- PETUNJUK:
Jawablah pertanyaan berikut berdasarkan teks tentang rasanya menjadi pengangguran.
(a) Apa posisi orang dalam kisah itu di perusahaan besar sebelum kehilangan pekerjaan?
(b) Peristiwa apa yang membuat ribuan orang kehilangan pekerjaannya?
(c) Ke mana orang itu pergi setelah kehilangan pekerjaannya?

Bagaimana Rasanya Jadi Seorang Pengangguran

Menjadi seorang pengangguran itu tidak enak, sangat membuat pikiran stres dan frustasi. Seorang pengangguran tidak akan di hargai orang lain, sering di cuekin, disepelekan, dianggap tidak berguna sama sekali oleh orang lain.
Apapun yang anda lakukan, kebaikan maupun kejujuran apa yang anda perbuat tidak akan ada artinya di mata orang lain jika anda seorang pengangguran, anda hanya di anggap sepele bahkan seperti sampah yang tidak ada artinya.
Ada sebuah kisah dari pengalaman orang yang pernah menganggur cukup lama. Awalnya orang tersebut memiliki sebuah pekerjaan yang baik, posisi lumayan sebagai staff di perusahaan besar dengan gaji lumayan diatas rata-rata.
Di merupakan tulang punggung keluarga yang membiayai kehidupan orang tuanya serta saudara-saudaranya. Ketika masih bekerja dia adalah anak kebanggaan, baik itu dari keluarga, saudara-saudara dekat, dan lingkungan tempat tinggalnya.
Kalau di ibaratkan seperti madu yang di kelilingi semut, namun suatu ketika ada badai yang menimpanya, disaat dunia terguncang, wabah virus covid 19 melanda dunia, sehingga membuat ribuan orang kehilangan pekerjaannya, ribuan orang harus kehilangan dari posisi nyamannya.
Begitu juga dengan orang tersebut, akhirnya dia juga harus kehilangan pekerjaannya yang sudah membuatnya nyaman dan hidup berkecukupan. Kemudian dia pulang ke kampung halaman untuk sementara waktu hingga tidak ada batasan untuk kembali lagi ke kota, sambil menunggu dan mencari peluang berikutnya.

- BAGIAN DATA:
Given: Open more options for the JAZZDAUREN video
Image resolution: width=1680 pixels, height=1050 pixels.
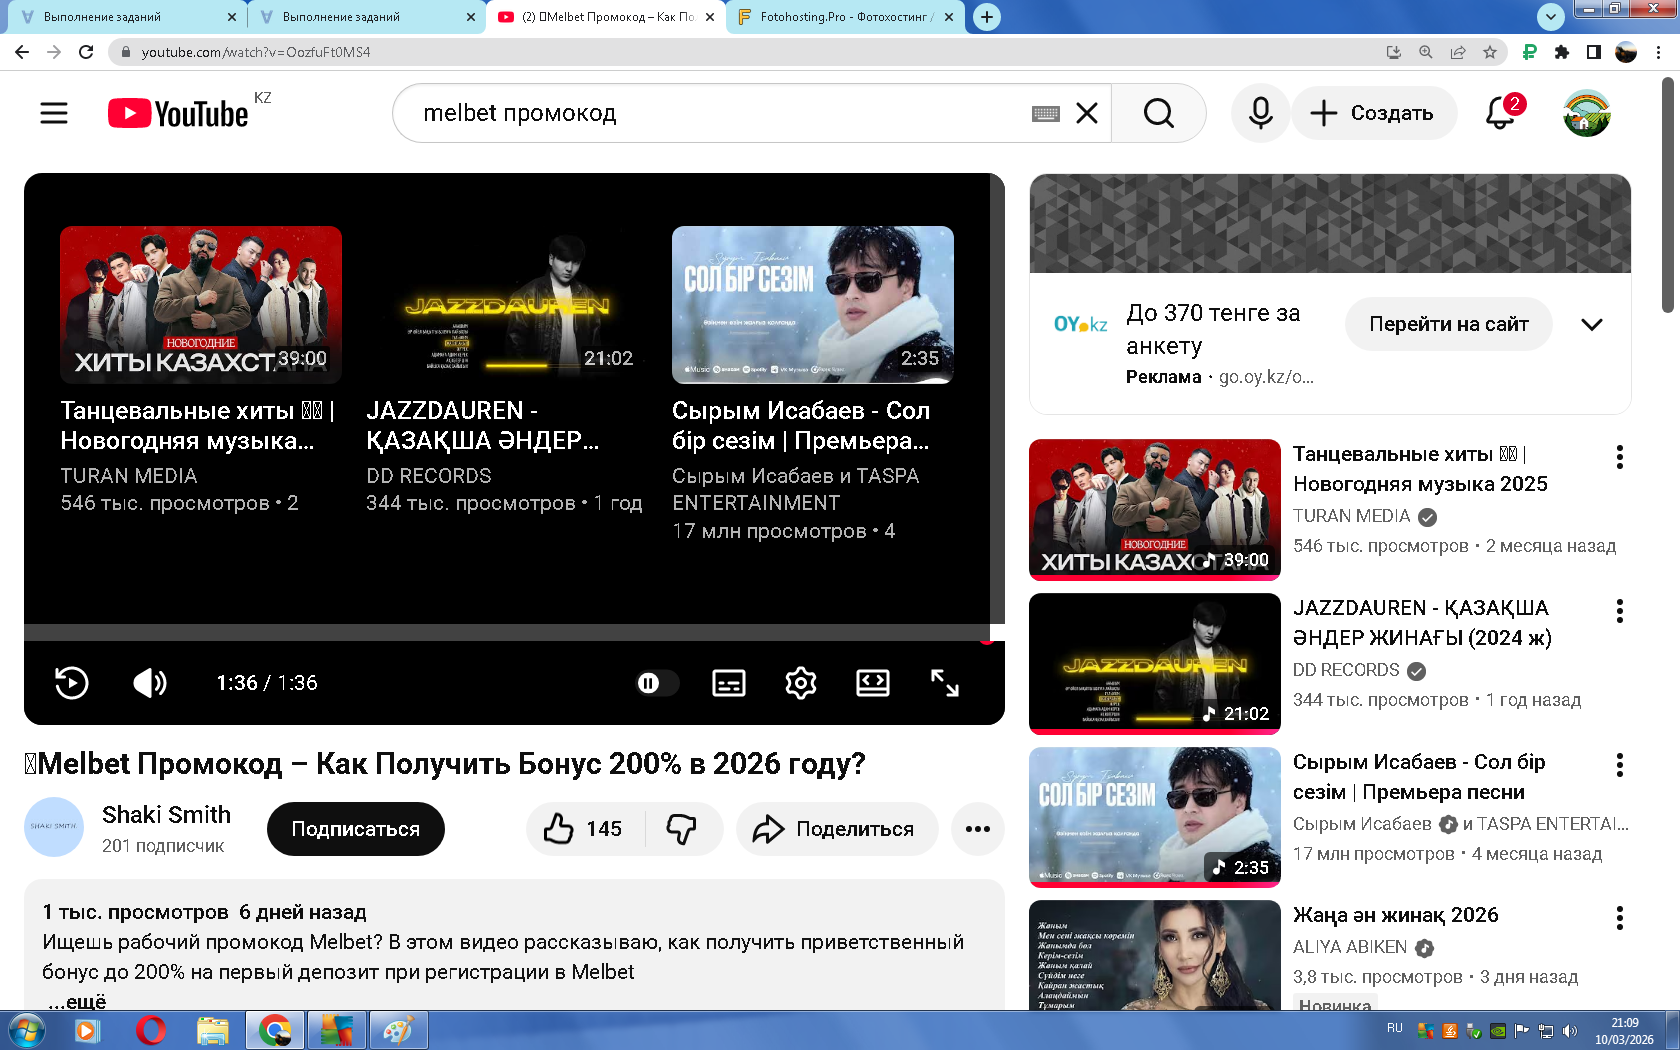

- BAGIAN JAWABAN:
(a) Staf di perusahaan besar dengan gaji lumayan di atas rata-rata.
(b) Wabah virus covid 19 yang melanda dunia.
(c) Pulang ke kampung halaman untuk sementara waktu.